Wednesday, January 20, 2010

Era Of Coal: Bins, Buckets, And Shovels


The picture below was featured in Rensselaer Adventures Jan. 19, 2010 with its owner writing about how coal is still being used at St. Joseph's College, located on the south side of Rensselaer, Indiana.


According to the author, SJC still uses coal in its power plant, which does not produce any electricity but which does produce the heat and hot water that the campus uses.


I can remember the days when I was a raggedy little urchin living at the intersection of Angelica and Melville in Rensselaer back in the 1940s. We had a "coal-bin" in our basement with big chunks of coal that we used to have to break up with a hammer and then carry the little chips and nuggets over in a "coal-bucket" to feed the small iron stove that heated the water for our bathroom and kitchen.

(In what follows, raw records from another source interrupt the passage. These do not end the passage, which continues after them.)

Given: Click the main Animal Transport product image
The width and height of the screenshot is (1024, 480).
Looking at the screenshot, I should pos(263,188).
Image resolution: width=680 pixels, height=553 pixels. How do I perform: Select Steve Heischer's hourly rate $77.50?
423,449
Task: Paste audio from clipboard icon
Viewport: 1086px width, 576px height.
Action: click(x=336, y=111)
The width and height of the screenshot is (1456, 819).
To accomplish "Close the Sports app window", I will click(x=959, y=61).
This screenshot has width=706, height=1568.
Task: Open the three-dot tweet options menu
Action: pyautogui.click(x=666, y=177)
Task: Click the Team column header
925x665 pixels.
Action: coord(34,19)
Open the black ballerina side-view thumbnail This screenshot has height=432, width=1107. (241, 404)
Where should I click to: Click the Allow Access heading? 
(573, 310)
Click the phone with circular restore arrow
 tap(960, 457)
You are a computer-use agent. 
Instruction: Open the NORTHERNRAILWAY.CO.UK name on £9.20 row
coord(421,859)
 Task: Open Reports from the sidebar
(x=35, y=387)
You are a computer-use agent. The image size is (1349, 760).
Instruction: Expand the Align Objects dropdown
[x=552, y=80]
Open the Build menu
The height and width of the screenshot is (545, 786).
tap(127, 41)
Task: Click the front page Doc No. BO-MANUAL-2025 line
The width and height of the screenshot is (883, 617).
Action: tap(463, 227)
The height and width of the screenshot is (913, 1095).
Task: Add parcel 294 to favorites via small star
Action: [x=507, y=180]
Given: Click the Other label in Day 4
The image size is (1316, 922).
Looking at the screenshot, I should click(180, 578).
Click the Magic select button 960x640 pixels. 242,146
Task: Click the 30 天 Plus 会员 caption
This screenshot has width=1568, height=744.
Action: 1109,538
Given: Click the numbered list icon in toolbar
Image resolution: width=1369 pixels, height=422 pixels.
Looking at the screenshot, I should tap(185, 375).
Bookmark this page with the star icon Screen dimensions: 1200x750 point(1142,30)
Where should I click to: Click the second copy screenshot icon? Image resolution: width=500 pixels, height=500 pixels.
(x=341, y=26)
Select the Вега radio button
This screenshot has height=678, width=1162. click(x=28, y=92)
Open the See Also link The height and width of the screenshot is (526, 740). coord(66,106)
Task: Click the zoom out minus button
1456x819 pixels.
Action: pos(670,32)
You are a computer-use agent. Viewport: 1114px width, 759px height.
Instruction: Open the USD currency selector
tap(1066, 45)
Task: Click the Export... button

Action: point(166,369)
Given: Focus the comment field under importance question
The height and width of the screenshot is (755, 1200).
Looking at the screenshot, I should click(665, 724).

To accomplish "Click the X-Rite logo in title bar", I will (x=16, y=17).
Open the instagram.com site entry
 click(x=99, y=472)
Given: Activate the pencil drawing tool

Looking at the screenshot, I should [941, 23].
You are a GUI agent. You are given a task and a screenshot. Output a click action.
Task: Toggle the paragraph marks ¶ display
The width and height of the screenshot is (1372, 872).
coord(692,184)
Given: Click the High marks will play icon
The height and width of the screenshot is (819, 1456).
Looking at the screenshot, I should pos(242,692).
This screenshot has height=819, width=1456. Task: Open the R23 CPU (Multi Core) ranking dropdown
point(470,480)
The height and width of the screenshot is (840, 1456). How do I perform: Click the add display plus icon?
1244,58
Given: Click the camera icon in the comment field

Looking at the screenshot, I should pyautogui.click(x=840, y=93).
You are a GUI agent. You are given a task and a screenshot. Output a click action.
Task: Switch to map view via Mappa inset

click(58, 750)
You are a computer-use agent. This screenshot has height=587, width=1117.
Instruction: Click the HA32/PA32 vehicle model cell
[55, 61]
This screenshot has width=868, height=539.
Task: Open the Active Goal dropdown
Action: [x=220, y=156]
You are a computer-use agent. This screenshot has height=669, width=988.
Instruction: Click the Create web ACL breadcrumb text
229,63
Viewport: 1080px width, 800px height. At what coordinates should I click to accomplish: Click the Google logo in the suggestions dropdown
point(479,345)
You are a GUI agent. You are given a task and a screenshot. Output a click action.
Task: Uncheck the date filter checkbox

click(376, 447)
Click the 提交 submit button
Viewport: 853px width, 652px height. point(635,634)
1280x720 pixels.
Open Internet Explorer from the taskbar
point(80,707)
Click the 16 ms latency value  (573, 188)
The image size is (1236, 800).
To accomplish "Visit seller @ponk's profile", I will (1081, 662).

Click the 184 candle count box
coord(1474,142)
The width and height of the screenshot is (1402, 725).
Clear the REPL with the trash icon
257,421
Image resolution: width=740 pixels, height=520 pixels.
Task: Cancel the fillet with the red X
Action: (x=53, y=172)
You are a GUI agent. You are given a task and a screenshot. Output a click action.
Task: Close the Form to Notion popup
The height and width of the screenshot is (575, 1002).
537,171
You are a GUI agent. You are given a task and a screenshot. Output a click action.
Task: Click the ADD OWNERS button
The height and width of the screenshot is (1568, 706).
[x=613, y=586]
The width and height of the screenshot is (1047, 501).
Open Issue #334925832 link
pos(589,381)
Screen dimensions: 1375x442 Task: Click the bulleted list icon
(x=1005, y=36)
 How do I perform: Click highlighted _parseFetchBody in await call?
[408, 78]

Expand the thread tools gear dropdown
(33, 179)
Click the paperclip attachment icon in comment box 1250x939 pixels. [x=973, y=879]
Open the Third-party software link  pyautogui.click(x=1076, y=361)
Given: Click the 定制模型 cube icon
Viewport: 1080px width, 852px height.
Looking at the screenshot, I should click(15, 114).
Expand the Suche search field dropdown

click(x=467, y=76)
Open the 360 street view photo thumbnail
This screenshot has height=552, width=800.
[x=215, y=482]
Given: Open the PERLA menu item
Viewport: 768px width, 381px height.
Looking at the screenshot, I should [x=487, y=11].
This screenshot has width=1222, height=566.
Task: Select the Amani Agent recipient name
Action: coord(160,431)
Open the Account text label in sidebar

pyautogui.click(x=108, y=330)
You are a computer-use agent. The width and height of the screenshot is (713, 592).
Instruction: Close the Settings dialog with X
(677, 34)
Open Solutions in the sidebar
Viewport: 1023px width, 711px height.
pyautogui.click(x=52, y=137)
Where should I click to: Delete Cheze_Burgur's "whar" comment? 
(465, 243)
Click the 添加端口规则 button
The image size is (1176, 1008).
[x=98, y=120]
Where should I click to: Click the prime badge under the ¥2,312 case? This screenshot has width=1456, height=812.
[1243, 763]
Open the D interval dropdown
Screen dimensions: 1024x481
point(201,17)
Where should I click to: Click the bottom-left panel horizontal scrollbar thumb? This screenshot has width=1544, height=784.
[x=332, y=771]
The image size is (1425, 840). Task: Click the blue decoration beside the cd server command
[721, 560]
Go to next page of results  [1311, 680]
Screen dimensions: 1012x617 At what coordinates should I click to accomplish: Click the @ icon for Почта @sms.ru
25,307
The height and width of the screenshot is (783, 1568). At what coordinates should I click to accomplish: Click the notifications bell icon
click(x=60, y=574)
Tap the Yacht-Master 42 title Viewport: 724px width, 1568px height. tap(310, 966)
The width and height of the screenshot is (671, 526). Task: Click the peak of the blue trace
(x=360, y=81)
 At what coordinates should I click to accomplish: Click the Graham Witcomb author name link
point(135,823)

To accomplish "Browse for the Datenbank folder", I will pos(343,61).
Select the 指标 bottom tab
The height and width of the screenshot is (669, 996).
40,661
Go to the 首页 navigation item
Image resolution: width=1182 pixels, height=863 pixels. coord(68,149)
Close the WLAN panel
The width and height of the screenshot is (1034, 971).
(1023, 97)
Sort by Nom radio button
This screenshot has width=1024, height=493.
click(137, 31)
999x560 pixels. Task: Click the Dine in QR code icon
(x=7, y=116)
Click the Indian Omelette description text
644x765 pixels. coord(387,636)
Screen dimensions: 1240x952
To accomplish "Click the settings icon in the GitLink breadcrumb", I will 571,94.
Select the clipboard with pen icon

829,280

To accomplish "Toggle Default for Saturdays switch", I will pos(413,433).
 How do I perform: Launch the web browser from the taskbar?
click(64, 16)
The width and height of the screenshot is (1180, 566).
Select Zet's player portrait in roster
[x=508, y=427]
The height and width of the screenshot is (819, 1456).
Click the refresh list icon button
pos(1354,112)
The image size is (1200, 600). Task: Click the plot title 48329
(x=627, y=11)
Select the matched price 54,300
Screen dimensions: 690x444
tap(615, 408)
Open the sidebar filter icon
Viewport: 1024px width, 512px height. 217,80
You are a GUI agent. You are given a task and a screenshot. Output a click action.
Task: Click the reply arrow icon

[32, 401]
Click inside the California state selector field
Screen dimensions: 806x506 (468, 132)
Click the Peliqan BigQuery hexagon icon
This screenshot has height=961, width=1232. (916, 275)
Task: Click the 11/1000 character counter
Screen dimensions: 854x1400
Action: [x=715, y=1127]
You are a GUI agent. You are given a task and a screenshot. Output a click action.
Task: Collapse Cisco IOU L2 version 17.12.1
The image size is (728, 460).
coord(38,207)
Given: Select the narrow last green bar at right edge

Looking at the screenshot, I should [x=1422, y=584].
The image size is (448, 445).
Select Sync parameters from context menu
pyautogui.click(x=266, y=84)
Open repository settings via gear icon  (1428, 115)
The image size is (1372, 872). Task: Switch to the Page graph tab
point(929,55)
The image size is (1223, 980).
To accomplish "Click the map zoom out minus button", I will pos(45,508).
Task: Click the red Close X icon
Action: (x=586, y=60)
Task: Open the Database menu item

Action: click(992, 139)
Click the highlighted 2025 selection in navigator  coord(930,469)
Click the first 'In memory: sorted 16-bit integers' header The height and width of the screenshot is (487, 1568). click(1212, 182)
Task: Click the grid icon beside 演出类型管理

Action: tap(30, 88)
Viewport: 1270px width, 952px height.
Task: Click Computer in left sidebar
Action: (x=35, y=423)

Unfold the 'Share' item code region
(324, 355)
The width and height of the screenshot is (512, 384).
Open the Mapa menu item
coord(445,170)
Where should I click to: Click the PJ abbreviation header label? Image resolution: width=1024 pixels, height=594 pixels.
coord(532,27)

Our old coal bucket looked like this one.


Pretty heavy load for an eight-year-old.

Sometimes in the winter the ashes would accumulate, block the draft, and the fire would go out. And it was my job to get the ashes scooped out, the stove filled back up, lit, and roaring hot again.

I would have to go down there in the cold basement, break up one of the big chunks of coal, carry it over to the stove, lift the top lid, and fill the stove about half-full of coal and a bunch of dried-up old corncobs from the pile out in the back yard and a few sticks of kindling wood. Then I'd pour a tiny bit of coal-oil on all that and then light a page of news-print with one of the big kitchen matches and get the dang-blasted thing started up to burning again.

I scooped out the ashes with
a shovel like this one:


Scooping out those powdery ashes was the worst part of the chore. They would come spilling out the bottom grate and rise up in a white dusty cloud around my head, getting in my eyes and my nose and my mouth.

No matter how careful I was, the ashes always managed to find their way in my mouth and I'd swallow some, and then I'd cough and choke and spit until I could finally breathe again.

That was more than sixty years ago and when I think about it I can still taste those gosh-darned ashes.


My dad used to tell of the old days just after the end of The Great Depression when he got a job scooping coal into the boilers that provided steam to heat the County Jail, Courthouse, and Hospital. He was paid a dollar for each 12-hour night. And was overjoyed to have the job.

He also spoke of The Great Depression when he was young and his family could not afford to feed him. He would get up in the middle of the night in the Fall to walk several miles to a certain farm, arriving at daybreak. The farm's owner had agreed to furnish Dad's breakfast in return for his harnessing up the teams of horses and mules that the hired-hands would be using for the day's harvesting.

Dad would then walk back to town to search for and gather up of stray chucks of coal along the Monon railroad tracks that had spilled from the coal-carrying cars of passing trains of the good old Monon Railroad Line


That coal and scrounged scraps of wood and corncobs from piles at nearby farms was what they used to heat their rented home. Sometimes he would trade some of the pieces of coal for an apple or a potato.

A while after that was when, he became employed by the county to scoop coal into the boilers that provided steam to heat the Jasper County Jail, Courthouse, and Hospital. He was paid a dollar for each 12-hour night. But I already mentioned that.

Jasper County Hospital (circa 1950)



Jasper County Courthouse




My Dad, Jesse William Chambers
Born in Rensselaer in January of
1906 and died there in May 1975.
Courthouse Custodian 30+ years.


People will not look forward to posterity
who never look backward to their ancestors.